• Source excerpt
--- start ---
# diesel additives



## dethleff (Jun 25, 2005)

Anyone use Diesel fuel additives?
Been reading a lot of independent diesel webpages, that say these (top quality) products are not snake oil remedies, that most motorists think they are.
Stan


----------



## DABurleigh (May 9, 2005)

I use Millers Diesel clean / powerplus intermittently, usually after a spate of supermarket fuel.

Dave


----------



## dethleff (Jun 25, 2005)

DABurleigh said:


> I use Millers Diesel clean / powerplus intermittently, usually after a spate of supermarket fuel.
> 
> Dave


how do you add it
Stan


----------



## 96105 (Aug 23, 2005)

*fuel*



DABurleigh said:


> I use Millers Diesel clean / powerplus intermittently, usually after a spate of supermarket fuel.
> 
> Dave


 hi DABurleigh

do you find supermarket fuel a poor quality, just interested :wink:

saruman


----------



## DABurleigh (May 9, 2005)

I use honestjohn as the bible on such matters. For example:
http://www.honestjohn.co.uk/motoring_answers/index.htm?id=183

You add it from a bottle into the tank before you fill up.

Dave


----------



## sallytrafic (Jan 17, 2006)

I thought it was reasonably established in an earlier thread that there was no difference between brands and supermarket fuel unless a specific mention was made ie High Octane or Bio Diesel. See http://www.motorhomefacts.com/ftopic-13269.html&highlight=fuel


----------



## DABurleigh (May 9, 2005)

I am confident that all finished fuels are not the same and that there is no standard for additives.
--- end ---
• Short task 1
Format the records as a numbered list, from their first line up to and including the line containing "Click the B3", leaving out blank lines.

(Dataset records)
--- start ---
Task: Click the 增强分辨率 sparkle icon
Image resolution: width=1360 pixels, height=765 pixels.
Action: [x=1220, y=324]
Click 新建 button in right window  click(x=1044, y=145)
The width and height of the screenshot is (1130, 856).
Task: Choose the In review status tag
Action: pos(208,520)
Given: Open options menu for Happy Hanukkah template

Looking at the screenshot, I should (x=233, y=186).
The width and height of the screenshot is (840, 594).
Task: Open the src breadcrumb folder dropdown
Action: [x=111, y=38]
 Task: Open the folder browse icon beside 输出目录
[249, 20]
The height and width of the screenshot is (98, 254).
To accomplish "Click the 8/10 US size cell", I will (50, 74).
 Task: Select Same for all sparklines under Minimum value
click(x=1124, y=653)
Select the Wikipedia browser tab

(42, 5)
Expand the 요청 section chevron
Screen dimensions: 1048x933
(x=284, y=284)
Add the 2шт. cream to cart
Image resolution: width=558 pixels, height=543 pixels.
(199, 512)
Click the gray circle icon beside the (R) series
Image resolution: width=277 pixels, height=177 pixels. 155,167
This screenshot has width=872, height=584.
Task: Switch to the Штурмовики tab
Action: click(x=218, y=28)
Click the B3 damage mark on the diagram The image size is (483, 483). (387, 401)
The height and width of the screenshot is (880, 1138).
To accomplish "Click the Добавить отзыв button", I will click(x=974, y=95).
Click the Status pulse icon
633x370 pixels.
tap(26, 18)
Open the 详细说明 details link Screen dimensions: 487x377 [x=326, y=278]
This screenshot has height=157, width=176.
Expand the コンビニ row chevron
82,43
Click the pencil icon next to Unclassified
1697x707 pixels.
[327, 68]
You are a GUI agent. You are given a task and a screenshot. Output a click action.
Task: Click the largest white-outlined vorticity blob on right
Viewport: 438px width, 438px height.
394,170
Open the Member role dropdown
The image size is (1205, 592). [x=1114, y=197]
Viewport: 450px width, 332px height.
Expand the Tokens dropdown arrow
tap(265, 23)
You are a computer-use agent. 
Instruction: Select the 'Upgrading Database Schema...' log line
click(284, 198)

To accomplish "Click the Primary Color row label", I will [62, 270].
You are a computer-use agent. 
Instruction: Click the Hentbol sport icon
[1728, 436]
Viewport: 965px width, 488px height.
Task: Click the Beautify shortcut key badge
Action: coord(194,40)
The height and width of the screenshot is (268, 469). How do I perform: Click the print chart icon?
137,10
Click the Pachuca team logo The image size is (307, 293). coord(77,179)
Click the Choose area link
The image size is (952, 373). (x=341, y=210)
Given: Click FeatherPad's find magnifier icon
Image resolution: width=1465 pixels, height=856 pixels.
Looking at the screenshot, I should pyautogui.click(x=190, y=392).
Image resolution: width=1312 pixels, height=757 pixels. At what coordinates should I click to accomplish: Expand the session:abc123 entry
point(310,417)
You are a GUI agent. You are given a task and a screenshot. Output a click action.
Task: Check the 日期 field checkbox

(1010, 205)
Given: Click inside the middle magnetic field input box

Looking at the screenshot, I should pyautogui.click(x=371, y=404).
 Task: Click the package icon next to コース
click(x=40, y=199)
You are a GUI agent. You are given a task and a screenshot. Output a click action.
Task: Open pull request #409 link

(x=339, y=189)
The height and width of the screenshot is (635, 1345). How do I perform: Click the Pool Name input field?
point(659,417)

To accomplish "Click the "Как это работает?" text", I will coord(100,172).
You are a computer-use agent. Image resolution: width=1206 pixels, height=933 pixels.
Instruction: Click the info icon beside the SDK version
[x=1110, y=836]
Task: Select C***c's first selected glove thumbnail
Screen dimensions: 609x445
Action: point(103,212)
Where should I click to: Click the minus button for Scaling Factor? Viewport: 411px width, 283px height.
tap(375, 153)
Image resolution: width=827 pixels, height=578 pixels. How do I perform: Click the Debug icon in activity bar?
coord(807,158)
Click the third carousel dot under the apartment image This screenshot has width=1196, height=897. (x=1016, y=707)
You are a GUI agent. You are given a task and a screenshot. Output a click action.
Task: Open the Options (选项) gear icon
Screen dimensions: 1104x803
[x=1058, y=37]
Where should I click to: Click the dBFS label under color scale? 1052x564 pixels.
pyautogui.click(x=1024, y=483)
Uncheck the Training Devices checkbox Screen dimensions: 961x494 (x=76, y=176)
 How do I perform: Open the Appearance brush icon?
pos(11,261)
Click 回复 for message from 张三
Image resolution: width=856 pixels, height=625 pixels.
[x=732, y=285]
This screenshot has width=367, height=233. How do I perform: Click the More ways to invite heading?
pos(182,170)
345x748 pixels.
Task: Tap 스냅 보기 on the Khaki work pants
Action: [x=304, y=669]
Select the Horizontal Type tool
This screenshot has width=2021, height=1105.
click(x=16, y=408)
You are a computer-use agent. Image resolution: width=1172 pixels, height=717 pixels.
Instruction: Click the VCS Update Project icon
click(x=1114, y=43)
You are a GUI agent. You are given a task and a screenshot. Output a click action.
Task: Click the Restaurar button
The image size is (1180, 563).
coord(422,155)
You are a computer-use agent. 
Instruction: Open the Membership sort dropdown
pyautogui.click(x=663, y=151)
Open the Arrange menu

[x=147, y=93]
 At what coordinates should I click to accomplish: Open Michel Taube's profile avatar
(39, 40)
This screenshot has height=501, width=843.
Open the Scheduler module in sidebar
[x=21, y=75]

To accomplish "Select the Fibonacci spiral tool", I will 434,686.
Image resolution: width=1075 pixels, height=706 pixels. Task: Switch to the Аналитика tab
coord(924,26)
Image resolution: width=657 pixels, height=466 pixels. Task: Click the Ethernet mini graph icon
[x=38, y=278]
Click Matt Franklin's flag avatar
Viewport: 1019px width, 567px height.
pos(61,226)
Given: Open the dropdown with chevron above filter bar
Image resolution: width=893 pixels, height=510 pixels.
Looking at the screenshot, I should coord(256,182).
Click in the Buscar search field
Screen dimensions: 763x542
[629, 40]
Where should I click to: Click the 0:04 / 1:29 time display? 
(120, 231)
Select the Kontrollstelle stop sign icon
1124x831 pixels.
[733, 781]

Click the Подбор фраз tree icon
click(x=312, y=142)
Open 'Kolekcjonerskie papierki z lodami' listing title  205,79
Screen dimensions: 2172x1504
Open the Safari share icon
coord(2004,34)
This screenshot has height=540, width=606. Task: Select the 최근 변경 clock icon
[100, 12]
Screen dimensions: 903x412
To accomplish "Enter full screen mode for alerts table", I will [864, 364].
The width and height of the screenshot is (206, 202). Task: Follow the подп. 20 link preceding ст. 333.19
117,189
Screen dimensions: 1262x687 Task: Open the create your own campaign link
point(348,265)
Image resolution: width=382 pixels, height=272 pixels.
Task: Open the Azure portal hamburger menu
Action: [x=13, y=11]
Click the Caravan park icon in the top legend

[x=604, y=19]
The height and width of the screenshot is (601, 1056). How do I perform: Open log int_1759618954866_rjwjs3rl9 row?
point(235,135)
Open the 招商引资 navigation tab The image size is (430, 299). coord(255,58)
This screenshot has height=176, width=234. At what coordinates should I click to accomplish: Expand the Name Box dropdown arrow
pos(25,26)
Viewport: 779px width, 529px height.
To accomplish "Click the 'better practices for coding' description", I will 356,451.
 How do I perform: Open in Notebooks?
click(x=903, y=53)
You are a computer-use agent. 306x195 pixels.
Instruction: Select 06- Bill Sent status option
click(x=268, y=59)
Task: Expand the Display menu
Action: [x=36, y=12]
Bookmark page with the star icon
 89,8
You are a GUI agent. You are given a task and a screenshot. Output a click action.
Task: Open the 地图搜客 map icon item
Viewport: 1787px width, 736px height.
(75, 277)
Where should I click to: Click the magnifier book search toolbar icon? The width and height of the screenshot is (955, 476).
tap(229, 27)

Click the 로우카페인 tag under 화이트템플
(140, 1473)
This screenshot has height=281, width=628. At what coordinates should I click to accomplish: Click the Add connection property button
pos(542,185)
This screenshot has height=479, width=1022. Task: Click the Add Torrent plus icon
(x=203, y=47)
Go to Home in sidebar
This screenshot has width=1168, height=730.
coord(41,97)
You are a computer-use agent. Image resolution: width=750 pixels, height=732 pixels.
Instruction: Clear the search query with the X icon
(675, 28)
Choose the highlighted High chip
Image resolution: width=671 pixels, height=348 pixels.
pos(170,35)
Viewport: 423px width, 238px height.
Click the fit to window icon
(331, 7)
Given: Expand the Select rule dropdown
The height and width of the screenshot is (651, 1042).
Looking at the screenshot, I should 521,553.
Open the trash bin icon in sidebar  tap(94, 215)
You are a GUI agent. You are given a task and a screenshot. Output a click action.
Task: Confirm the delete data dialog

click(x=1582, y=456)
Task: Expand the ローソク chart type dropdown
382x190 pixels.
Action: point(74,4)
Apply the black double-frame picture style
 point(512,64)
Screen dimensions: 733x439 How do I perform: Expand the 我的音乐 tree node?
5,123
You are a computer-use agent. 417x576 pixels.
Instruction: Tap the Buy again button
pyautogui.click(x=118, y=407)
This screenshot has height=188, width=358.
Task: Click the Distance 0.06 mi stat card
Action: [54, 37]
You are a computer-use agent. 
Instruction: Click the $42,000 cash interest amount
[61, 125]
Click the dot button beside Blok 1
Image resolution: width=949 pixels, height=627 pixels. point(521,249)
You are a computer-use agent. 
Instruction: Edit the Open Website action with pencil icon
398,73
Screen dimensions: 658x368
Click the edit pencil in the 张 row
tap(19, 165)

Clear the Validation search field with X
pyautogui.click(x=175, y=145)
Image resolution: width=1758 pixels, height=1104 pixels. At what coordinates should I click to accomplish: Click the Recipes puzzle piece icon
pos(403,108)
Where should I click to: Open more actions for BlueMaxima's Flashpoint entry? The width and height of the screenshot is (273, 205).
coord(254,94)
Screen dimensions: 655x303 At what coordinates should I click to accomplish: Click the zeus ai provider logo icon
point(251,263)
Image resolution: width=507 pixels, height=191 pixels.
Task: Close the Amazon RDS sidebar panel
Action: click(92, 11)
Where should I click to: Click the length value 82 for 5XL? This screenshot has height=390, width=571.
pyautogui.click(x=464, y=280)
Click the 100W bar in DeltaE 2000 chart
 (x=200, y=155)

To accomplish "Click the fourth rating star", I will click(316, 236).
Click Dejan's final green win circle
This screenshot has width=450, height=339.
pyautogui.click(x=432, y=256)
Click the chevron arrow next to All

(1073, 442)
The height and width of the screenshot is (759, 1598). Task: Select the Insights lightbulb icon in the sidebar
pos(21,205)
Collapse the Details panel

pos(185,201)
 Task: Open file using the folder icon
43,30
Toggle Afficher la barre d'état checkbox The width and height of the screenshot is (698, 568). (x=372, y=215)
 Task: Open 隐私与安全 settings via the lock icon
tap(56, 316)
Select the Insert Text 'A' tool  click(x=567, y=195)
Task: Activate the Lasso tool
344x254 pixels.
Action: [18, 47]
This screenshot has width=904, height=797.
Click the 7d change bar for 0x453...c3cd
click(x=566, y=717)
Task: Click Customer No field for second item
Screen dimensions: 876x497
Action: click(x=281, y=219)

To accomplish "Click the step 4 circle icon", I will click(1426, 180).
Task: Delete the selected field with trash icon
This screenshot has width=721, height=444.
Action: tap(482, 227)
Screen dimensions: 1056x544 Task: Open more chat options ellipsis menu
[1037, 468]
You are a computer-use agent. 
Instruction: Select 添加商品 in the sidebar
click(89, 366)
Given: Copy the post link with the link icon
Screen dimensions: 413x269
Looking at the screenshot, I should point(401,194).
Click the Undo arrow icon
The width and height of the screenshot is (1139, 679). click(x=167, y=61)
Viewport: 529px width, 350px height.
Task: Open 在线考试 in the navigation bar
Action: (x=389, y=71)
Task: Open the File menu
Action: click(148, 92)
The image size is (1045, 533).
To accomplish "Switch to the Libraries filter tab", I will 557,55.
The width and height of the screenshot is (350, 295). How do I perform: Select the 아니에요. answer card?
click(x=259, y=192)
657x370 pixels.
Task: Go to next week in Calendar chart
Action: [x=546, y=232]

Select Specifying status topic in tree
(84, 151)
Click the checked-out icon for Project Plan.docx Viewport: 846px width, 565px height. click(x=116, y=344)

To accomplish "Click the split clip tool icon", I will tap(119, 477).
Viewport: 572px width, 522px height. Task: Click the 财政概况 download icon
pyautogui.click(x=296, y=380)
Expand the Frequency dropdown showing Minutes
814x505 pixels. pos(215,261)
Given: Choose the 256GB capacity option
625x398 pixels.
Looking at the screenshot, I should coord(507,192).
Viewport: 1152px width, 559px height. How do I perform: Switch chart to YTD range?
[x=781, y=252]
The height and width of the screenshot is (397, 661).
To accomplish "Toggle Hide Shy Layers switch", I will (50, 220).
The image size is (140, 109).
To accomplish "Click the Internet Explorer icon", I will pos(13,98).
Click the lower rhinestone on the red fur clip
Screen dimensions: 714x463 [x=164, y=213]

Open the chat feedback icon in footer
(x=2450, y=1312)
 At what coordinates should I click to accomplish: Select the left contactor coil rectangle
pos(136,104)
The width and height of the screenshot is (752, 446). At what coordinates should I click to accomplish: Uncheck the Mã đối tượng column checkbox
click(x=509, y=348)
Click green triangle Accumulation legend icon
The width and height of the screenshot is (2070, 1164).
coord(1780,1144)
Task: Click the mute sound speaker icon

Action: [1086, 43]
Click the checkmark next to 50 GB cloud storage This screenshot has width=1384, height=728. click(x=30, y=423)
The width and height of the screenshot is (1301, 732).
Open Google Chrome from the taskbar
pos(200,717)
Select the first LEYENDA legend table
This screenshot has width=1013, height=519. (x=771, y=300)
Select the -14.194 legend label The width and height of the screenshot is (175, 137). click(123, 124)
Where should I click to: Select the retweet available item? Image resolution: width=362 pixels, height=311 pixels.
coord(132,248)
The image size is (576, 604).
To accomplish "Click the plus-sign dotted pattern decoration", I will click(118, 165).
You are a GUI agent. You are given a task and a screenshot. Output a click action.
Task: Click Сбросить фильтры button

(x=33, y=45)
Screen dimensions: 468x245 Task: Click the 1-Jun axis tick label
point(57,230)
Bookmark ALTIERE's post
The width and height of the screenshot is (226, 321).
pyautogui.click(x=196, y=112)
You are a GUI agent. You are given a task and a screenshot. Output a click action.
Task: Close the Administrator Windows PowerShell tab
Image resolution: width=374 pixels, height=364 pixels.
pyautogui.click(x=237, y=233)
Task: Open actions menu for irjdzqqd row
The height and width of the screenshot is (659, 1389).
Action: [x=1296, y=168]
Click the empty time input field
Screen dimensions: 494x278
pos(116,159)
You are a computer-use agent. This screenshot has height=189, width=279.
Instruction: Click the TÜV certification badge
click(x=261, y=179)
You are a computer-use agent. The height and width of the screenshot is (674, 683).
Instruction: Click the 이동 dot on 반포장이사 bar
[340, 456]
--- end ---
• Short task 2
In the diesel additives thread, how does DABurleigh say the additive is added?

• Correct response 1
1. Task: Click the 增强分辨率 sparkle icon
2. Image resolution: width=1360 pixels, height=765 pixels.
3. Action: [x=1220, y=324]
4. Click 新建 button in right window  click(x=1044, y=145)
5. The width and height of the screenshot is (1130, 856).
6. Task: Choose the In review status tag
7. Action: pos(208,520)
8. Given: Open options menu for Happy Hanukkah template
9. Looking at the screenshot, I should (x=233, y=186).
10. The width and height of the screenshot is (840, 594).
11. Task: Open the src breadcrumb folder dropdown
12. Action: [x=111, y=38]
13.  Task: Open the folder browse icon beside 输出目录
14. [249, 20]
15. The height and width of the screenshot is (98, 254).
16. To accomplish "Click the 8/10 US size cell", I will (50, 74).
17.  Task: Select Same for all sparklines under Minimum value
18. click(x=1124, y=653)
19. Select the Wikipedia browser tab
20. (42, 5)
21. Expand the 요청 section chevron
22. Screen dimensions: 1048x933
23. (x=284, y=284)
24. Add the 2шт. cream to cart
25. Image resolution: width=558 pixels, height=543 pixels.
26. (199, 512)
27. Click the gray circle icon beside the (R) series
28. Image resolution: width=277 pixels, height=177 pixels. 155,167
29. This screenshot has width=872, height=584.
30. Task: Switch to the Штурмовики tab
31. Action: click(x=218, y=28)
32. Click the B3 damage mark on the diagram The image size is (483, 483). (387, 401)

• Correct response 2
It is poured from a bottle into the tank before you fill up.